『九日午前八時三十三分、関東地方及び東北、中部両地方の一部で強い地震があり、伊豆半島南部に大きな被害が出た。気象庁の観測によると、震源地は伊豆半島の南南東沖約二十―三十キロ、震源の深さは約二十キロで、エネルギーの強さはマグニチュード6・8。各地の震度は次の通り。▽震度5(強震)石廊崎…』
『海水を使って消火活動』『地震被害のひどい南伊豆町中木地区上空からヘリで撮影』と説明がついた写真(昭和49年5月9日付本紙夕刊から)
昭和四十九年(一九七四年)五月九日朝、県内は大きく揺れた。同日付本紙夕刊の一報には震度5の石廊崎のほか各地の震度が『震度4(中震)静岡、三島、網代、震度3(弱震)浜松、御前崎』と記されている。県内では久々、伊豆半島では昭和五年(一九三〇年)の北伊豆地震=マグニチュード(M)7・0=以来の大きな地震とあって、揺れに対する県民の驚きは大きかった。が、被災状況が分かるにつれ、その被害に県民は、さらに大きな衝撃を受けることになった。

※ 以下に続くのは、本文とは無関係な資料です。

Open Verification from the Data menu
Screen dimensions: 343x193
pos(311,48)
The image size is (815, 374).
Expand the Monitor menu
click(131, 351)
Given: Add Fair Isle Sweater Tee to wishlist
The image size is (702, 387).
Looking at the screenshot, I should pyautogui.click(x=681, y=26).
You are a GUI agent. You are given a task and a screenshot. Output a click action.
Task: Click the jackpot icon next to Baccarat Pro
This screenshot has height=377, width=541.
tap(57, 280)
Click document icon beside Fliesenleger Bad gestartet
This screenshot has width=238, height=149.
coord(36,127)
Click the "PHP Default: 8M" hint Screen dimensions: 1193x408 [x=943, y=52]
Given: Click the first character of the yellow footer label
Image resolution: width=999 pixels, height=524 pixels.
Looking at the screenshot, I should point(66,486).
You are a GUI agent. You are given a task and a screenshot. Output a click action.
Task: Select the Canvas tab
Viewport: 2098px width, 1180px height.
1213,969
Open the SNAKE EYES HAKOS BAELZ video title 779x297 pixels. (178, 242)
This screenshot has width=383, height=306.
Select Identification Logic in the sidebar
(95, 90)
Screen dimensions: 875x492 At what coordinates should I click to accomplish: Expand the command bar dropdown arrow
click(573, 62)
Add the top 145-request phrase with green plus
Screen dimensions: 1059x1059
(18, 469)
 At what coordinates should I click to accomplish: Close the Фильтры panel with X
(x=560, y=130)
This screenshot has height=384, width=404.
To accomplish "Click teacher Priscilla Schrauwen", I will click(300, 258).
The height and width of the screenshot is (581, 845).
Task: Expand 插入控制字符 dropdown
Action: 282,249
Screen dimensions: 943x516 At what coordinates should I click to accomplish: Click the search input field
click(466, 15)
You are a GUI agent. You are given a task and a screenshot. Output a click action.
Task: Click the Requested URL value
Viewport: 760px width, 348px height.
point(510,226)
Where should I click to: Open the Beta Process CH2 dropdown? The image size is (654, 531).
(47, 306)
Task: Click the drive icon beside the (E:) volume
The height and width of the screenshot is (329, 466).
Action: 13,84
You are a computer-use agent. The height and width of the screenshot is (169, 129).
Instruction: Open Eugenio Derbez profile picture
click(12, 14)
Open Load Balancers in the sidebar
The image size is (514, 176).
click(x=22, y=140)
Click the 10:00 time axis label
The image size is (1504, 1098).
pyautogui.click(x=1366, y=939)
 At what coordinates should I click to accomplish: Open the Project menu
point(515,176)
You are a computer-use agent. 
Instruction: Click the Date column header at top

『九日午後零時三十分になりようやく下田署員が中木地区に到着、第一報によると、同地区の十六戸が完全に土砂に埋まり、住民三十一人が行方不明のうち三人救助した。不明者は二十八人。ケガ人一人。火災は同時刻現在四戸を全焼しておおむね鎮火―となっている』
この日の夕刊は、刻々と入ってくる情報に版を重ねながら、遅い時間帯に入ってきた南伊豆町中木地区の土砂崩れを伝えている。この時点で詳細は判明していないが、壊れた家屋や埋もれた建物から火災が発生したらしく、ヘリから撮影した消火活動の写真が不気味だ。
見出しも『伊豆半島南部に強震襲う』『南伊豆町海岸地帯は壊滅状態』『死者1を確認、不明多数』と大きな活字が夕刊の紙面に躍っている。
後に気象庁が「伊豆半島沖地震」と名付けた、この地震は、活断層による直下型地震だった。そのため、マグニチュード(当初発表の6・8は後に6・9に修正)は中規模だったが、局地的に大きな被害をもたらし、災害史に残る地震となった。